Contaba para ello con el respaldo de la Santa Alianza, liga política nacida en el seno del Congreso de Viena (1814-1815) con el objetivo de defender y difundir las monarquías absolutas. Poco trabajo le costó al rey español acusar ante aquella a los americanos de estar imbuidos de “republicanismo”.
Algunos hombres del Río de la Plata habían creído hallaren Inglaterra una poderosa aliada a la causa de la independencia americana, pero ignoraban que Gran Bretaña había firmado un tratado con España por el que se comprometía a no ayudar a los “rebeldes americanos” a cambio de concesiones comerciales por parte de Fernando VII.
En el Río de la Plata el movimiento revolucionario iniciado el 25 de mayo de 1810 se mantenía vivo, pero sus ejércitos habían sido vencidos repetidas veces en el Alto Perú, especialmente la derrota del Sipe-Sipe, había descalabrado las fuerzas patriotas, dejando expuesto el frente noroeste del territorio a las fuerzas realistas.
También representaban otro peligro las luchas internas, que ensombrecían el panorama: el centralismo de Buenos Aires había aumentado, y se había agravado el recelo de las provincias hacia la ciudad capital. Si el surgimiento del “movimiento federal” había hecho nacer algunas esperanzas en las provincias, el Estatuto que dictado en 1815 por encargo del Cabildo de Buenos Aires -de contenido centralista- fue a echar por tierra sus aspiraciones autonómicas, ganandose el rechazo inmediato, y con suma indignación, de las provincias.

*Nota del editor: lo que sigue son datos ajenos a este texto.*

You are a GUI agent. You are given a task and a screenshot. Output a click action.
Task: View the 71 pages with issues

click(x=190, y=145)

La situación más grave se había planteado con José Gervasio Artigas, al desconocer el Congreso convocado en Tucumán, pues fue seguido por las provincias que respondían a su influencia: Banda Oriental, Entre Ríos, Santa fe y Corrientes; que no enviaron sus diputados a dicho Congreso, menoscabando la convocatoria. El enojo del caudillo se debía a la indiferencia mostrada por el gobierno de Buenos Aires ante la ocupación por los portugueses del territorio oriental.

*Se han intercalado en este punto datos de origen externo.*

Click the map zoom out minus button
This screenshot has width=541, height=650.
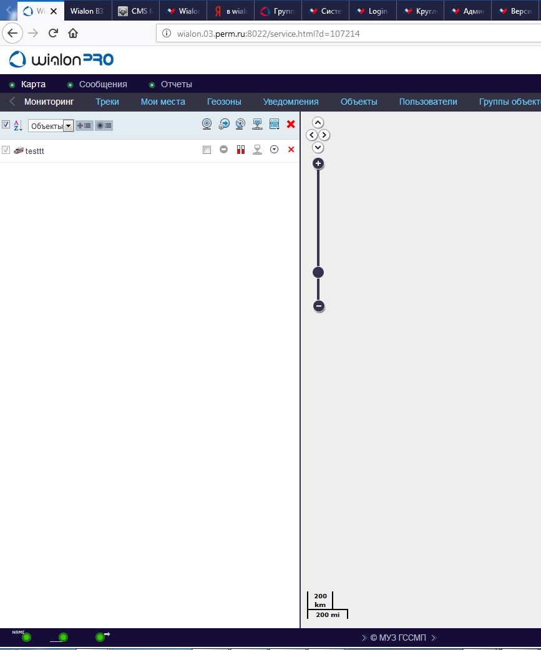(x=318, y=306)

Todos estos acontecimientos externos e internos que se cernían sobre el Río de la Plata, fueron advertidos por la Corte Portuguesa, que se hallaba instalada en Río de Janeiro, y se apresuró a apoderarse de Montevideo, enviando tropas para invadirla con el falso pretexto de “escarmentar a Artigas”. La desidia del gobierno porteño ante este suceso permitió que la Banda Oriental se convirtiera en “Provincia Cisplatina” del Imperio del Brasil, para lograr más tarde su independencia en 1828.